### Given data
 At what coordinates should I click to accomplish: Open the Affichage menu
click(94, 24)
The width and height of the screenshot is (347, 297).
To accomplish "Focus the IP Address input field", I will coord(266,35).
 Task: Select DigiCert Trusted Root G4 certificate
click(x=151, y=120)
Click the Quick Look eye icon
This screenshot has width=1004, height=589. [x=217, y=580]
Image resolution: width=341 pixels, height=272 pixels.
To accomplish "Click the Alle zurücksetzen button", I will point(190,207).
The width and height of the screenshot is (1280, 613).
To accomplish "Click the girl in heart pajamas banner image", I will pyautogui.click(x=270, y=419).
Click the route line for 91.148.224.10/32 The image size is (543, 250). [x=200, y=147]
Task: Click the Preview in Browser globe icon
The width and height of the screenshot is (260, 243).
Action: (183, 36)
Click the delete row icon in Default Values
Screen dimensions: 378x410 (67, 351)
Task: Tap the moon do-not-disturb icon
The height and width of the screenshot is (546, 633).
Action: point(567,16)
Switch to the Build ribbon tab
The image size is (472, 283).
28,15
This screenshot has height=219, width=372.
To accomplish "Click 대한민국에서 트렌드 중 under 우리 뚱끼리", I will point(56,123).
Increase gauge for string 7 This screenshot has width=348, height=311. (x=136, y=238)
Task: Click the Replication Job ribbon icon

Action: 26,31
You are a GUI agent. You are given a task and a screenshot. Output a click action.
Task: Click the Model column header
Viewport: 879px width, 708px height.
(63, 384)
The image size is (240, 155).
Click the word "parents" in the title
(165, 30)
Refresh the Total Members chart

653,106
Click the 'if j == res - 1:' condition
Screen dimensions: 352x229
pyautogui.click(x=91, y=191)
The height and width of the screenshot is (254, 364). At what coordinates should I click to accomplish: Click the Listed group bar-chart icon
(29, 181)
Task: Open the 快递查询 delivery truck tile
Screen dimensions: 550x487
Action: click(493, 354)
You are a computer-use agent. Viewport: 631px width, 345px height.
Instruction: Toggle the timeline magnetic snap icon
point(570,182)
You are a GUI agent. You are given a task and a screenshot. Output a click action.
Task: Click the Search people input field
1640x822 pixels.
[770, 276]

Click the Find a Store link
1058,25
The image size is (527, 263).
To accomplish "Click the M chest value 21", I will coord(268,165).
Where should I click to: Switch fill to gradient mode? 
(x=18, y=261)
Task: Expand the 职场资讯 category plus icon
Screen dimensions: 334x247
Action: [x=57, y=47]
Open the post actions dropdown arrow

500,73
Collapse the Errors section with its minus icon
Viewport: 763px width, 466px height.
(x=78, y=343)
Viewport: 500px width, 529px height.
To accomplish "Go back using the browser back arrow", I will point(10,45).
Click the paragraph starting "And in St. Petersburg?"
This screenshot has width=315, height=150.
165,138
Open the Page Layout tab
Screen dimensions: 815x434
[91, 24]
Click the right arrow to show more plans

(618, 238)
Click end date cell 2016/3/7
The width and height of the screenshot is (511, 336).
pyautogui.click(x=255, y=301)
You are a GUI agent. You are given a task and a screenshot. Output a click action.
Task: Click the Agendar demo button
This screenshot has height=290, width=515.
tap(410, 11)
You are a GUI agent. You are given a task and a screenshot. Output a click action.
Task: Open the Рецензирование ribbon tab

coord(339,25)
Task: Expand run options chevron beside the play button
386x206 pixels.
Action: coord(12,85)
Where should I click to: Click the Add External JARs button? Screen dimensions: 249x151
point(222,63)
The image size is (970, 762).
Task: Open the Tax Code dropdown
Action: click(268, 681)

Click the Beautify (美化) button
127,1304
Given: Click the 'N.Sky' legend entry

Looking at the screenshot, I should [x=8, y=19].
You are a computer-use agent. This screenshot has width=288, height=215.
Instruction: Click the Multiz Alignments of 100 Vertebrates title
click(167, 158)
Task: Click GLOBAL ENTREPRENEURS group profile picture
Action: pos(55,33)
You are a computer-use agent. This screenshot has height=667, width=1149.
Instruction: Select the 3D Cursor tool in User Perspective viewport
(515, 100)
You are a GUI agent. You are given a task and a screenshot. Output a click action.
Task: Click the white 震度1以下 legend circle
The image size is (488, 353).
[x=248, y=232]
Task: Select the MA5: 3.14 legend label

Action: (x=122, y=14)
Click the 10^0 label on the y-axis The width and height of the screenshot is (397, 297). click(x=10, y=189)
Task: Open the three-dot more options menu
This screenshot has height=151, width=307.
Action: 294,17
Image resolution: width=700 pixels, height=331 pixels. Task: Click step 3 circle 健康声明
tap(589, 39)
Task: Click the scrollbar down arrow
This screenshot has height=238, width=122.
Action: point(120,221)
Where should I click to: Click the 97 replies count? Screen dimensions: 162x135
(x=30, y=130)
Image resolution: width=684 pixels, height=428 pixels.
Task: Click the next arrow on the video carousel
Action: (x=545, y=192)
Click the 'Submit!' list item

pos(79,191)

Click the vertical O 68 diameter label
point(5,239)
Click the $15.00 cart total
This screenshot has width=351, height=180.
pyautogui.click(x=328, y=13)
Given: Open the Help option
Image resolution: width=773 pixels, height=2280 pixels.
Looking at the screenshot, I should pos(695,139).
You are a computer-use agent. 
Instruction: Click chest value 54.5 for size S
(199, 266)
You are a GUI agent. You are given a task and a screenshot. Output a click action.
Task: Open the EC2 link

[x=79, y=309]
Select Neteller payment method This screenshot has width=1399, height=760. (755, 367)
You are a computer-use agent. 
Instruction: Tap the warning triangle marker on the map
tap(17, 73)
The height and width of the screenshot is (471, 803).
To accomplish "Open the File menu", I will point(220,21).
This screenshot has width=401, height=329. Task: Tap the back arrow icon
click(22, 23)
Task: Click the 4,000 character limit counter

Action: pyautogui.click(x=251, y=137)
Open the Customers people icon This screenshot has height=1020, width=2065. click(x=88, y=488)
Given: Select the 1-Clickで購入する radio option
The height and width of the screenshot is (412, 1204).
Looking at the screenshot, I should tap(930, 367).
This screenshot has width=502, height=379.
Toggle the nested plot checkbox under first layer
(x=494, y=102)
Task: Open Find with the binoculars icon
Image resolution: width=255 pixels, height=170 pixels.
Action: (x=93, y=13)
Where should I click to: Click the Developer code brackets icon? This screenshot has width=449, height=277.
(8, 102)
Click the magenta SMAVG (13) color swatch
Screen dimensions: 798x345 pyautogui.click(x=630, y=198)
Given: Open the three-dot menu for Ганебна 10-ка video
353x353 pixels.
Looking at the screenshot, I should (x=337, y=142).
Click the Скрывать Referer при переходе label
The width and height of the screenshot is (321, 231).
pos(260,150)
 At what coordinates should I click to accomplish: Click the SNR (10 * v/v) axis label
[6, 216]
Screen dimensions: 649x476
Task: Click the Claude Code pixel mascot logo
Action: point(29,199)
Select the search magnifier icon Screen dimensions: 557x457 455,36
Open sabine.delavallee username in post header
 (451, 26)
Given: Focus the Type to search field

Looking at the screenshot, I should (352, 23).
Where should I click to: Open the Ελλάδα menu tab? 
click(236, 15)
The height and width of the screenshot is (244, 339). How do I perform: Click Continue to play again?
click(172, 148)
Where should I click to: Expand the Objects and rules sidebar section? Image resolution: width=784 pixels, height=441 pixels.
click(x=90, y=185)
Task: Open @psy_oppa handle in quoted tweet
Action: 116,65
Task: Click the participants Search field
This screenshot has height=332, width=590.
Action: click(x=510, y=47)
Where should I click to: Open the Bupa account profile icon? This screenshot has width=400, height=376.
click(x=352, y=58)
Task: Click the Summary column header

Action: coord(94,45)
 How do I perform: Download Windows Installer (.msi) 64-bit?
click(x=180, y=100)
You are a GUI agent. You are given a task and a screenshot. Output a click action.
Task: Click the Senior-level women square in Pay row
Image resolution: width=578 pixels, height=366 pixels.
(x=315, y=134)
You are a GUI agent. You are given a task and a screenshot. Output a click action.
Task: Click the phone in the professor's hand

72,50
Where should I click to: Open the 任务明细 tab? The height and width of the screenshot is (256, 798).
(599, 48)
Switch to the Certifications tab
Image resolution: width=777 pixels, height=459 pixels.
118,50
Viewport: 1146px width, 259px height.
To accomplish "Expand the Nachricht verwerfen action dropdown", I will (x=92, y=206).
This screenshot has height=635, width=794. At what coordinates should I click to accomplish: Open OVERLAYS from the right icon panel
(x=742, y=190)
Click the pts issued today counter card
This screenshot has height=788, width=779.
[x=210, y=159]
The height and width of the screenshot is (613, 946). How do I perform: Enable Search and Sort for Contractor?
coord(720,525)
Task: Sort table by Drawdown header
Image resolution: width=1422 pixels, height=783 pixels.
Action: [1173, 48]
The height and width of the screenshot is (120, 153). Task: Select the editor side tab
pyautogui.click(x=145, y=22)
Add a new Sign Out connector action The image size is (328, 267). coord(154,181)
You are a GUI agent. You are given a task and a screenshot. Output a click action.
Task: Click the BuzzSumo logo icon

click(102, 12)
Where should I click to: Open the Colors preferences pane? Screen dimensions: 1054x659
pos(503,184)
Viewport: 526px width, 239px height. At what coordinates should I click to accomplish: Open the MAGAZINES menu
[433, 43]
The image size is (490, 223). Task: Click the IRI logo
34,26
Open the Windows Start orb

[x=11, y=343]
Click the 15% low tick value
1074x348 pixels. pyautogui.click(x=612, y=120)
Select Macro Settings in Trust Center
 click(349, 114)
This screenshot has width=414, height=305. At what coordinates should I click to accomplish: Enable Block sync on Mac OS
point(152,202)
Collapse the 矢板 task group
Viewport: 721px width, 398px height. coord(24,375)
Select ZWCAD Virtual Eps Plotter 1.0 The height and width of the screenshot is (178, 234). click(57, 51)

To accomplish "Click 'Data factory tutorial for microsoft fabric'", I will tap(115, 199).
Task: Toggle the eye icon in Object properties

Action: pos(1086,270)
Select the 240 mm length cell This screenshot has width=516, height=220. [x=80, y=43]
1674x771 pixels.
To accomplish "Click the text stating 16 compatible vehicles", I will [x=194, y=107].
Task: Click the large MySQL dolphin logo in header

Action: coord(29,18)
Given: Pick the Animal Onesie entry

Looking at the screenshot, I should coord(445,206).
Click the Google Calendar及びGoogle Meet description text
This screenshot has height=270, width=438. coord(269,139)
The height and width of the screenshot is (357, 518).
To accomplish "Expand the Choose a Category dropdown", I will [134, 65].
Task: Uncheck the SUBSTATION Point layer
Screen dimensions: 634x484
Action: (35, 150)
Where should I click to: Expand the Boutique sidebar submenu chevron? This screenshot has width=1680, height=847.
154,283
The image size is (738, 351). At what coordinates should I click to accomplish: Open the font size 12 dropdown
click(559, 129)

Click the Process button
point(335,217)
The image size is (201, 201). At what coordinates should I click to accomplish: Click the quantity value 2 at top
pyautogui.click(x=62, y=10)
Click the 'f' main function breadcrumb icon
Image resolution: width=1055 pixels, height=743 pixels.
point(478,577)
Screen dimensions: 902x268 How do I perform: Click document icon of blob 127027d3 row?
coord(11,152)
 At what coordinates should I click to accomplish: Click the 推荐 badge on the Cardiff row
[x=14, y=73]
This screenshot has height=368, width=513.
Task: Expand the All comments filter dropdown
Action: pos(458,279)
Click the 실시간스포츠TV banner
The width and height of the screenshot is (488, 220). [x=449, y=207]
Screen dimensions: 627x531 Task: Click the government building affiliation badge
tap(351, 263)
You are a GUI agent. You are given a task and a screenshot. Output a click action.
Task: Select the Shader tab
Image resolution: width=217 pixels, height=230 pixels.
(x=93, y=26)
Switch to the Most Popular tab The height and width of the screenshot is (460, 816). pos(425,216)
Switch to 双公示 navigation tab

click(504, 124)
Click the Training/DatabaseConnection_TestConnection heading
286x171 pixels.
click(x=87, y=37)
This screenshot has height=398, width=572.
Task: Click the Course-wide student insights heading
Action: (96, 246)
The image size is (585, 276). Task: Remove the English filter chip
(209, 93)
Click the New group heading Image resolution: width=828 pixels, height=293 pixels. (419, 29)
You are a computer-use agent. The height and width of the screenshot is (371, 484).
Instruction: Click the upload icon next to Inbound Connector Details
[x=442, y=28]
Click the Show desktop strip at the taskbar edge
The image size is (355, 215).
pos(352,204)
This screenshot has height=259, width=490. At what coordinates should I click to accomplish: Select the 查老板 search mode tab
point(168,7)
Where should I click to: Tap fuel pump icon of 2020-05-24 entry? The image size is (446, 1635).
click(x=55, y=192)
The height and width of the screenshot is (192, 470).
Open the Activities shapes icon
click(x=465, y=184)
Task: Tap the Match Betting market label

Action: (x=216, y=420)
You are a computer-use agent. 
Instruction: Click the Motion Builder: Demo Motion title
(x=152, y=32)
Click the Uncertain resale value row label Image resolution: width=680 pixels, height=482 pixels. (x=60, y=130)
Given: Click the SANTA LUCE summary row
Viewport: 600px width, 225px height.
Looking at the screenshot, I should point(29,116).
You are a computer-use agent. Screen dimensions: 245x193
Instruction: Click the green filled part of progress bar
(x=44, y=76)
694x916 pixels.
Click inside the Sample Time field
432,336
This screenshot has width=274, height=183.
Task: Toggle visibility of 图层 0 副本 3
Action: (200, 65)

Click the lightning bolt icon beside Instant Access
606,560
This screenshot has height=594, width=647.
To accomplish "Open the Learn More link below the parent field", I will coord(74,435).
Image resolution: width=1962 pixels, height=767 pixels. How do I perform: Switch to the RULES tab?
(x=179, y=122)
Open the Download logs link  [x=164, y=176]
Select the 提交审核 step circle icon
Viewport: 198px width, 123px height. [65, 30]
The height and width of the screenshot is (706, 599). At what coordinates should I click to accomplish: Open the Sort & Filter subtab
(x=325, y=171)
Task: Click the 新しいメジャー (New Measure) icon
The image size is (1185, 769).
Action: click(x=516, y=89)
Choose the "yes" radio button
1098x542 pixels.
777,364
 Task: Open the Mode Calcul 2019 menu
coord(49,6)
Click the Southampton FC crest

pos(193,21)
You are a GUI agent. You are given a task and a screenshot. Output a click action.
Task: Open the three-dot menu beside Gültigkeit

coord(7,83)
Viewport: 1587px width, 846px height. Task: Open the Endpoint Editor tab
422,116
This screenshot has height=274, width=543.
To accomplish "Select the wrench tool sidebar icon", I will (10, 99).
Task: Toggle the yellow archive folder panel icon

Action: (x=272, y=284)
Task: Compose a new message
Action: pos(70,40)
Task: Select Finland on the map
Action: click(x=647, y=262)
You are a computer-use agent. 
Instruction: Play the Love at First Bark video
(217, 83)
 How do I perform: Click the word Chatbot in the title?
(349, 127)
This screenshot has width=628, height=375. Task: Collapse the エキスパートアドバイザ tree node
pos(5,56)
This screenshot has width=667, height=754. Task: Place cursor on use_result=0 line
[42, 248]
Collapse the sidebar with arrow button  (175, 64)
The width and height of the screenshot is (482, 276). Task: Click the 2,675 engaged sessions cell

### Aim of the exercise
What lines hold the string "people"? Pick them out of the data.

### Written response
Task: Click the Search people input field
Open the Customers people icon This screenshot has height=1020, width=2065. click(x=88, y=488)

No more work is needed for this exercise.